▶ **PROMPT**
Restate the entries below without a single change.

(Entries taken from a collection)
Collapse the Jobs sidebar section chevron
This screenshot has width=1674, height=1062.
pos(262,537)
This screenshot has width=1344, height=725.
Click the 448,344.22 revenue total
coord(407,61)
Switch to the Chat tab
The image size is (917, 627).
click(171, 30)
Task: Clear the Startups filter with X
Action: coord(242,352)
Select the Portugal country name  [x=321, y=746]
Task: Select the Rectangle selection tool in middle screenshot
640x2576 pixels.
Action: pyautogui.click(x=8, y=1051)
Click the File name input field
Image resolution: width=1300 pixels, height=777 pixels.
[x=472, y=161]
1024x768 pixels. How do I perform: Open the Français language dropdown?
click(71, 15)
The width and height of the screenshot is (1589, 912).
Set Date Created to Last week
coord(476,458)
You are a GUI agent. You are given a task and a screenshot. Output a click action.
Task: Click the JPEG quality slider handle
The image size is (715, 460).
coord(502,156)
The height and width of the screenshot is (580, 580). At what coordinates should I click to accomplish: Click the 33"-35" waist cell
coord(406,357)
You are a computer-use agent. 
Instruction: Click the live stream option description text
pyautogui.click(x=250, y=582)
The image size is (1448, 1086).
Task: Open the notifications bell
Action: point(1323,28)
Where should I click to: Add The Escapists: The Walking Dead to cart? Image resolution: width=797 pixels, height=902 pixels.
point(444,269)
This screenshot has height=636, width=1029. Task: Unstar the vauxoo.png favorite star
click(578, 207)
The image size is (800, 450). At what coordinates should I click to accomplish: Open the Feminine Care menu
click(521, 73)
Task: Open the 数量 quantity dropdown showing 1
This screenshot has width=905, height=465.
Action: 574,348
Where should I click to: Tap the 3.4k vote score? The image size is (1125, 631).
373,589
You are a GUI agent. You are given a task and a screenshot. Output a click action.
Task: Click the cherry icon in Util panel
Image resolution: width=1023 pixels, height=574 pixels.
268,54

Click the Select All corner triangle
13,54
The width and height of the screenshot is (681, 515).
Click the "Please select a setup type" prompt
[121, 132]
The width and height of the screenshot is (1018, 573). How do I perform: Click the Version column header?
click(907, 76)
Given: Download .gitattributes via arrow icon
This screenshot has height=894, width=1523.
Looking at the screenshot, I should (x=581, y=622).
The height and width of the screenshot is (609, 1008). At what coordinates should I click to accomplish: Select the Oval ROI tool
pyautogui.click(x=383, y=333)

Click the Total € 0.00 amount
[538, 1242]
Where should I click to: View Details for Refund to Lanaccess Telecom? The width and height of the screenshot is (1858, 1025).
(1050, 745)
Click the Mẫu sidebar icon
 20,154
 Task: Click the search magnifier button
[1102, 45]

▶ **PROBLEM SOLUTION**
Collapse the Jobs sidebar section chevron
This screenshot has width=1674, height=1062.
pos(262,537)
This screenshot has width=1344, height=725.
Click the 448,344.22 revenue total
coord(407,61)
Switch to the Chat tab
The image size is (917, 627).
click(171, 30)
Task: Clear the Startups filter with X
Action: coord(242,352)
Select the Portugal country name  [x=321, y=746]
Task: Select the Rectangle selection tool in middle screenshot
640x2576 pixels.
Action: pyautogui.click(x=8, y=1051)
Click the File name input field
Image resolution: width=1300 pixels, height=777 pixels.
[x=472, y=161]
1024x768 pixels. How do I perform: Open the Français language dropdown?
click(71, 15)
The width and height of the screenshot is (1589, 912).
Set Date Created to Last week
coord(476,458)
You are a GUI agent. You are given a task and a screenshot. Output a click action.
Task: Click the JPEG quality slider handle
The image size is (715, 460).
coord(502,156)
The height and width of the screenshot is (580, 580). At what coordinates should I click to accomplish: Click the 33"-35" waist cell
coord(406,357)
You are a computer-use agent. 
Instruction: Click the live stream option description text
pyautogui.click(x=250, y=582)
The image size is (1448, 1086).
Task: Open the notifications bell
Action: point(1323,28)
Where should I click to: Add The Escapists: The Walking Dead to cart? Image resolution: width=797 pixels, height=902 pixels.
point(444,269)
This screenshot has height=636, width=1029. Task: Unstar the vauxoo.png favorite star
click(578, 207)
The image size is (800, 450). At what coordinates should I click to accomplish: Open the Feminine Care menu
click(521, 73)
Task: Open the 数量 quantity dropdown showing 1
This screenshot has width=905, height=465.
Action: 574,348
Where should I click to: Tap the 3.4k vote score? The image size is (1125, 631).
373,589
You are a GUI agent. You are given a task and a screenshot. Output a click action.
Task: Click the cherry icon in Util panel
Image resolution: width=1023 pixels, height=574 pixels.
268,54

Click the Select All corner triangle
13,54
The width and height of the screenshot is (681, 515).
Click the "Please select a setup type" prompt
[121, 132]
The width and height of the screenshot is (1018, 573). How do I perform: Click the Version column header?
click(907, 76)
Given: Download .gitattributes via arrow icon
This screenshot has height=894, width=1523.
Looking at the screenshot, I should (x=581, y=622).
The height and width of the screenshot is (609, 1008). At what coordinates should I click to accomplish: Select the Oval ROI tool
pyautogui.click(x=383, y=333)

Click the Total € 0.00 amount
[538, 1242]
Where should I click to: View Details for Refund to Lanaccess Telecom? The width and height of the screenshot is (1858, 1025).
(1050, 745)
Click the Mẫu sidebar icon
 20,154
 Task: Click the search magnifier button
[1102, 45]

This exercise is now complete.